APPLY WHAT YOU READ:
(a) Answer the following, using the moxibustion therapy text:
(i) What position does Greg Lane hold?
(ii) Which herb is burned in moxibustion?
(iii) In what year was the review of moxibustion use during chemo published?
(b) Extend the moxibustion therapy text beyond its final sentence.

TEXT EXCERPT:
+ + + +

Moxibustion Therapy

Traditional Eastern medicine has been practiced the world over for thousands of years. These natural healing procedures have become increasingly popular for those seeking relief from physical and emotional ailments.

The main types of traditional Eastern medicine include acupuncture, moxibustion or heat therapy, herbal medicine, Chinese therapeutic massage, Tai Chi and lifestyle counseling.

Greg Lane, director of Clinical Services at Pacific College of Oriental Medicine in San Diego, said these complementary and alternative procedures are sometimes the first choice for patients searching for help on a wide variety of health issues.

The origins of traditional Eastern medicine date back to archaeological discoveries of stone needles thousands of years ago in the Neolithic era, Lane said. Since then, scholars and physicians have spent considerable time understanding and educating themselves and others on the foundations for the practices.

Advocates said the benefits of traditional Eastern medicine are plentiful, including pain relief. And many people report better sleep, less stress and a general feeling of peacefulness after experiencing an Eastern medicine modality, Lane said.

Many traditional medicines involve the use of natural substances.

Moxibustion, for example, involves the burning of the herb mugwort, and has been used to treat cancers. The American Cancer Society, while not endorsing its use, said a 2010 review of studies of moxibustion use during chemo “suggested that it might help reduce the [associated] nausea and vomiting,” but cautioned that the research methods were not rigorous enough to be certain.

+ + + +

SUPPLIED ENTRIES:
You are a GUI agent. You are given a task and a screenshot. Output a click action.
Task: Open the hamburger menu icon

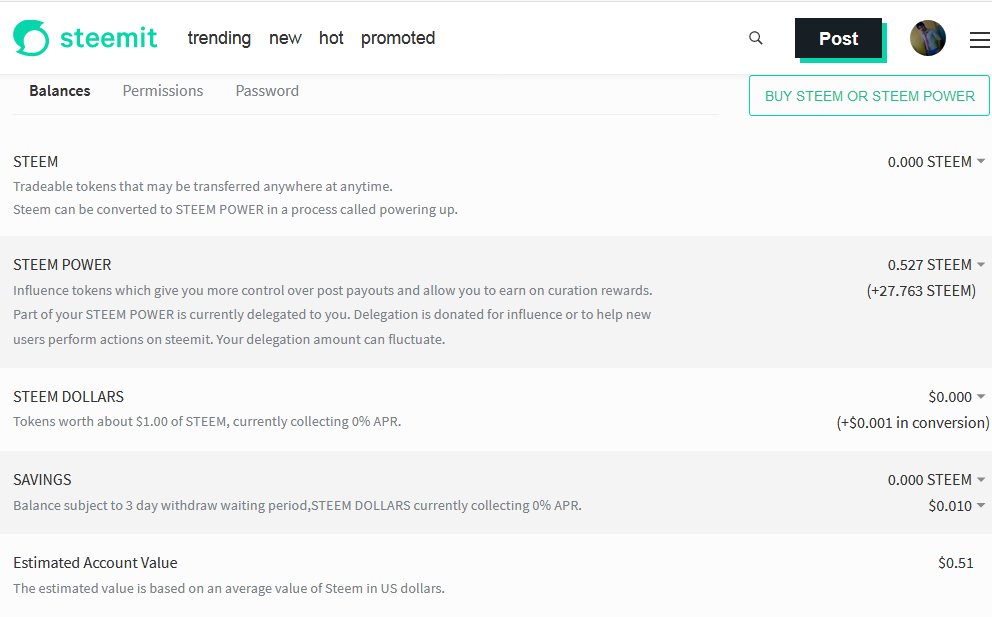pyautogui.click(x=980, y=40)
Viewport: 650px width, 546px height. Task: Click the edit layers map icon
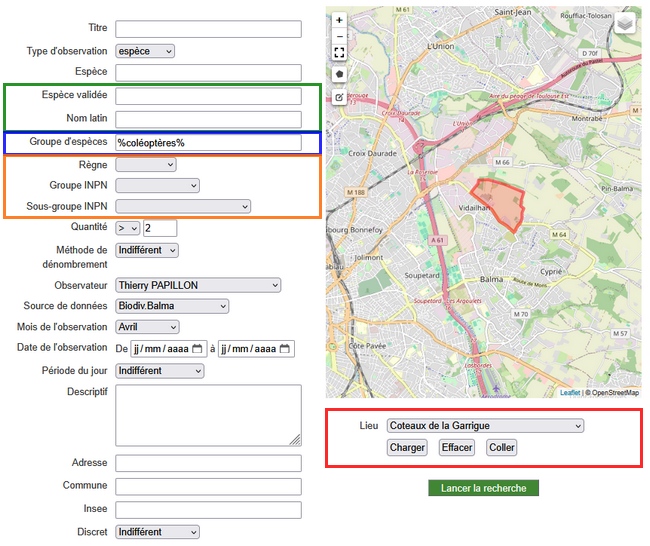(x=339, y=97)
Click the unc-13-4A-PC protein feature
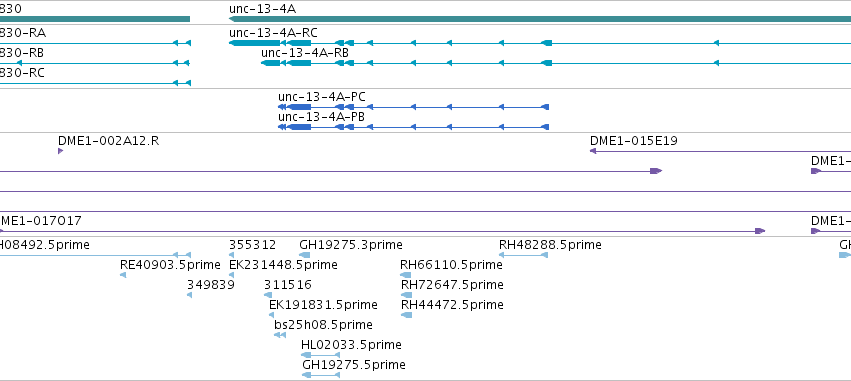 point(414,107)
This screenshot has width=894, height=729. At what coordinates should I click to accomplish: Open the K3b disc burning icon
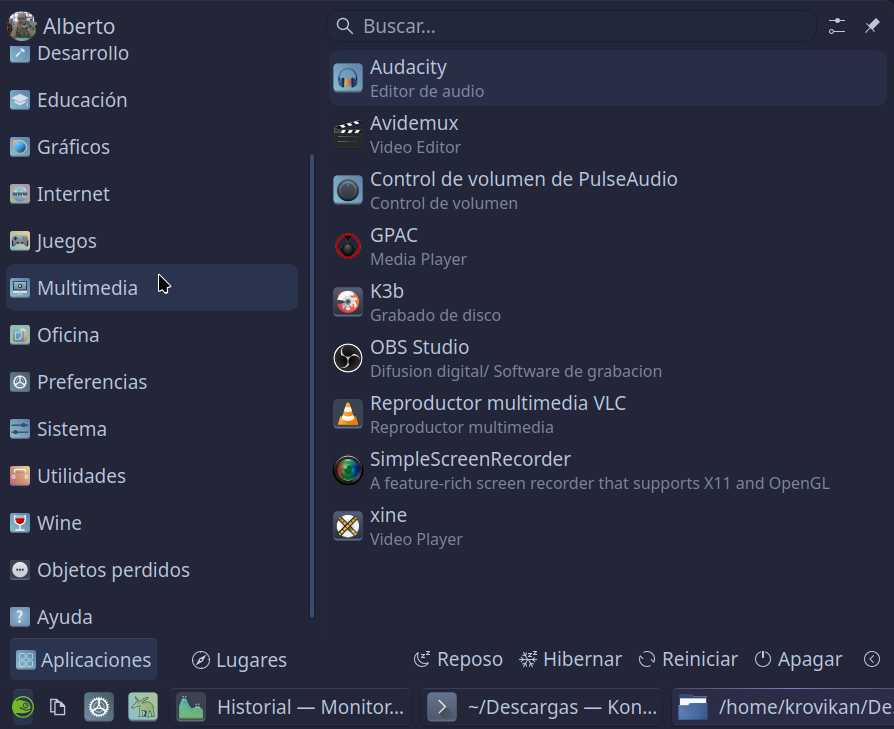pyautogui.click(x=348, y=302)
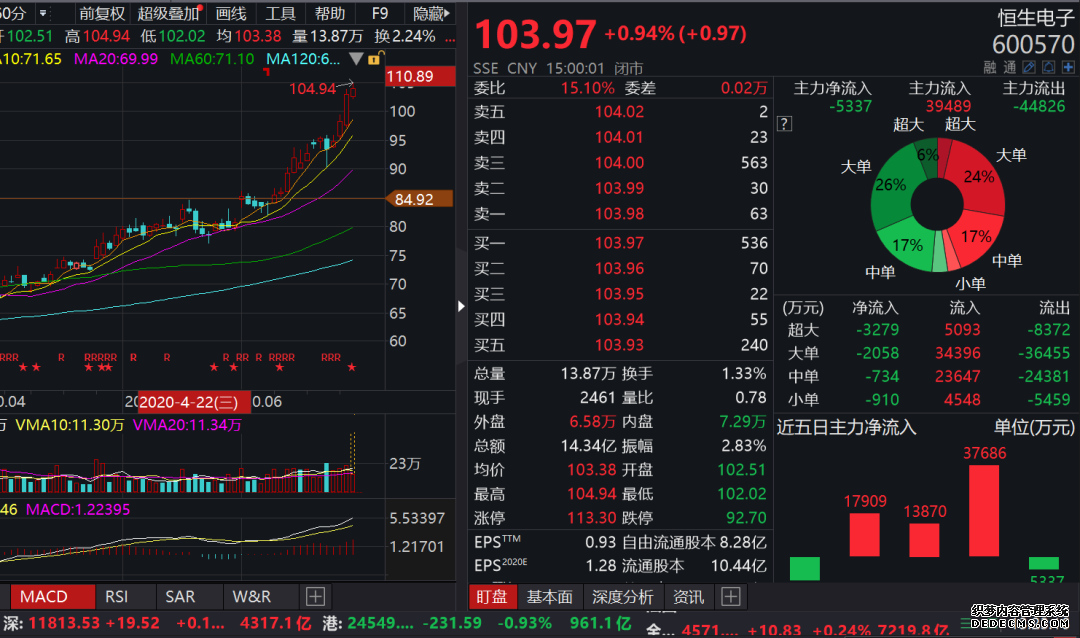Viewport: 1080px width, 638px height.
Task: Open the 基本面 fundamentals tab
Action: tap(549, 597)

+ + + +

ANSWERS TO THE EXERCISES:
(a)
(i) Director of Clinical Services at Pacific College of Oriental Medicine in San Diego
(ii) Mugwort
(iii) 2010

(b)
Ayurveda is another traditional Eastern medicine that began in India. It includes using herbs, nutrition, acupressure massage and yoga. Ayurveda seeks to restore an individual’s balance and harmony, contributing to a healthy, long life.

Ayurveda is based on three basic principles: diet, sleep and exercise. In Ayurveda, food is the No. 1 preventative medicine.

According to Pacific College of Oriental Medicine, Ayurveda connects weight gain or loss to how balanced a person’s mind, emotions, diet, digestion, metabolism and appetite are. When all are in balance, weight, too, is balanced.

Naturopathic medicine is another type of traditional Eastern medicine. David Powell, a naturopathic doctor, or ND, with Chaparral Naturopathic Medicine in San Diego said that NDs are licensed medical professionals who perform physical exams, blood work and other testing just like conventional doctors. The treatment provided, however, is based on a holistic perspective.

“These treatments can include diet and lifestyle counseling, nutritional and herbal supplements as well as bio-identical hormones, homeopathy, etc.,” Powell said.

Rather than use medications to control or alleviate ailments, Powell said naturopathic medicine uses alternative therapies to rebalance the body so it is in a position to heal itself. For example, specific exercise, herbal supplements and removing or identifying foods to reduce high blood pressure or cholesterol levels is the approach taken by an ND.

“Of course, there are times where conventional medicine excels,” Powell said. “But there are times that chronic conditions, anti-aging therapies and hormone replacement and other non-life threatening conditions may be better treated using alternative therapies.”

While traditional medicines have firm roots in the past, the field is constantly innovating, practitioners said.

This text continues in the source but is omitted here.